Theorem on the distribution of prime numbers

In ordinary language, this can be stated as follows: “When x moves to infinity, the distribution function of primes π (x) will approach the function x/ln (x)”. In other words, if you get far enough, and the graph of the distribution of primes rises to a very high number x , then dividing x by the natural logarithm of x ratio these two functions will tend to 1. The following graph shows two functions for x = 1000:


The distribution function of prime numbers π (x) and an approximate estimate by the theorem on the distribution of prime numbers up to x = 1000

From the point of view of probabilities, the theorem on the distribution of prime numbers says that if you randomly choose a positive integer x, then the probability P (x) that this number is prime is approximately equal to 1/ln (x). This means that the average gap between consecutive primes among the first x integer values ​​is approximately equal to ln (x).

Integral logarithm


The function Li (x) is defined for all positive real numbers, except x = 1. It is given by the integral from 2 to x :


Integral representation of the integral logarithm function

By plotting this function next to the distribution function of primes and the formula from the theorem on the distribution of primes, we see that Li (x) is actually a better approximation than x/ln (x):


The integral logarithm of Li (x) , the distribution function of the prime numbers π (x) and x/ln (x) on the same graph

To find out how much better this approximation is, we can build a table with large values ​​of x, the number of primes to x and the magnitude of the error between the old (theorem on the distribution of prime numbers) and the new (integral logarithm) functions:


The number of primes to a given power of tens and the corresponding errors for the two approximations

As can be easily seen, the integral logarithm is much better in approximation than the function from the theorem on the distribution of prime numbers; it “made a mistake” upward by only 314,890 primes for x = 10 to the power of 14. However, both functions converge to prime distribution functions π (x). Li (x) converges much faster, but as x tends to infinity, the relationship between the prime number distribution function and the functions Li (x) and x/ln (x) approaches 1. We show this clearly:


The convergence of the relations of two approximate values ​​and the distribution function of primes to 1 with x = 10,000

Gamma function


The gamma function Γ (z) has become an important object of study since when, in the 1720s, Daniel Bernoulli and Christian Goldbach investigated the problem of generalizing the factorial function to non-integer arguments. This is a generalization of the factorial function n ! (1 x 2 x 3 x 4 x 5 x .... n ), shifted down by 1:


Gamma function defined for z

Her schedule is very curious:


Graph of gamma function Γ (z) in the interval -6 ≤ z ≤ 6

The gamma function Γ (z) is defined for all complex values ​​of z greater than zero. As you probably know, complex numbers are a class of numbers with the imaginary part , written as Re ( z ) + Im ( z ), where Re ( z ) is the real part (the usual real number), and Im ( z ) is the imaginary part, denoted by the letter i . A complex number is usually written as z = σ + it , where sigma σ is the real part, and i is the imaginary part. Complex numbers are useful in that they allow mathematicians and engineers to work with tasks that are inaccessible to ordinary real numbers. In graphic form, complex numbers expand a traditional one-dimensional numerical straight line into a two-dimensional numerical plane, called the complex plane , in which the real part of the complex number is deposited along the x axis, and the imaginary part along the y axis.

So that the gamma function Γ (z) can be used, it is usually rewritten as


Functional coupling of the gamma function Γ (z)

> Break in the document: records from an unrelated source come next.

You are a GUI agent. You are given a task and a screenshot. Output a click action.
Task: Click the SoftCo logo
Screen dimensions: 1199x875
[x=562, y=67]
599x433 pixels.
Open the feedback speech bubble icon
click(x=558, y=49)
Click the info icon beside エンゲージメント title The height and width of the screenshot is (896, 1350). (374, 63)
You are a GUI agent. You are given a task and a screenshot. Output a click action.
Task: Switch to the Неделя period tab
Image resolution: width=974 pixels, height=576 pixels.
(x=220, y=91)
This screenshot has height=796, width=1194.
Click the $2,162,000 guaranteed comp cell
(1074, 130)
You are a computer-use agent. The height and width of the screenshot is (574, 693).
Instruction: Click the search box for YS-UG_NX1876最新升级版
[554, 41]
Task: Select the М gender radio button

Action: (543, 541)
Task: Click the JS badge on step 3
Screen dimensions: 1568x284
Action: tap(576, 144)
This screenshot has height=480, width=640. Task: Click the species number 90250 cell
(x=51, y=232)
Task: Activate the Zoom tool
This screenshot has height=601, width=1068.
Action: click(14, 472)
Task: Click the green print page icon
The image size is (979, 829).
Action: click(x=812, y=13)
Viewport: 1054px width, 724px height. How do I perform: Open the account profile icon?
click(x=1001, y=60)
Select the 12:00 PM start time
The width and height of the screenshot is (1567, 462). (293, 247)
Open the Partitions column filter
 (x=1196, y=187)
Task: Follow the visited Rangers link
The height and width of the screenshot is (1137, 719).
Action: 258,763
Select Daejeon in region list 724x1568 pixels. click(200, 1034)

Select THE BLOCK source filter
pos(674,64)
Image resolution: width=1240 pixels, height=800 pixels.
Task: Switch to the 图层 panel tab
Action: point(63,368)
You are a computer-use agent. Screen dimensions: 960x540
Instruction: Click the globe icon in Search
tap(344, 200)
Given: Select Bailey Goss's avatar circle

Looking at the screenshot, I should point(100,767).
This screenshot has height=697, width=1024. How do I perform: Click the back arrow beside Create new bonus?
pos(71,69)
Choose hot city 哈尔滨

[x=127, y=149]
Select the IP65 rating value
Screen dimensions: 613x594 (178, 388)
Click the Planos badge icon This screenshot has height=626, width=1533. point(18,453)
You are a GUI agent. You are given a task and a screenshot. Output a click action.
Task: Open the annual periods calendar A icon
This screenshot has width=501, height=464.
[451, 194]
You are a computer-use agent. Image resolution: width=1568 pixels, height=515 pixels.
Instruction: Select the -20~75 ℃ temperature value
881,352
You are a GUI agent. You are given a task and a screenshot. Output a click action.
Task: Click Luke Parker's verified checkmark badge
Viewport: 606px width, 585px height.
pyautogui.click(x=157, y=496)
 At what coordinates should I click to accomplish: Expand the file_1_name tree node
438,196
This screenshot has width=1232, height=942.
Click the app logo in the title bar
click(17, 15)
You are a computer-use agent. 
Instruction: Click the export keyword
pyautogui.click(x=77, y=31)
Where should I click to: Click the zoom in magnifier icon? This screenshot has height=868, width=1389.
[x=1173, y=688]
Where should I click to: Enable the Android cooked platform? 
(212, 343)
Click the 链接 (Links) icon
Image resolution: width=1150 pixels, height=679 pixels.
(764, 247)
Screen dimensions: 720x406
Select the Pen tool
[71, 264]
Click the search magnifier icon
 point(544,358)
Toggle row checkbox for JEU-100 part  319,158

With this equation, we can get values ​​for z below zero. However, it does not give values ​​for negative integers, because they are not defined (formally, they are degeneracies or simple poles).

Zeta and Gamma


The connection between the zeta function and the gamma function is given by the following integral:




Riemann Zeta Function


After reviewing all the necessary fundamental resources, we can finally begin to establish a connection between prime numbers and the Riemann hypothesis.

German mathematician Bernhard Riemann was born in 1826 in Brezelents. As a student of Gauss, Riemann published work in the field of mathematical analysis and geometry. It is believed that he made the greatest contribution in the field of differential geometry, where he laid the foundation for the geometry language, later used by Einstein in the general theory of relativity.


His only work in number theory, the 1859 paper Ueber die Anzahl der Primzahlen unter einer gegebenen Grösse (“On primes less than a given value”) is considered the most important article in this area of ​​mathematics.A total of four pages he outlined:

  • The definition of the Riemann zeta function ζ (s) is a zeta function with complex values;
  • Analytical continuation of the zeta function to all complex numbers s ≠ 1;
  • The definition of the x-function of the Riemann ξ (s) is an entire function associated with the zeta function of the Riemann through the gamma function;
  • Two proofs of the functional equation of the Riemann zeta function;
  • Determining the distribution function of Riemann prime numbers J (x) using the prime distribution function and the Möbius function;
  • Explicit formula for the number of primes less than a given number using the distribution function of Riemann prime numbers, defined using nontrivial zeros of the Riemann zeta function.

This is an incredible example of ingenuity and creative thinking, the likes of which have probably not been seen since. Totally awesome work.

Riemann Zeta Function


We have seen the close connection between primes and the zeta function shown by Euler in his work. However, with the exception of this connection, little was known about their relationship, and in order to show them, it took the invention of complex numbers.

Riemann was the first to consider the zeta function ζ (s) for the complex variable s , where s = σ + i t.


The Riemann zeta function for n, where s = σ + it is a complex number, in which σ and t are real numbers.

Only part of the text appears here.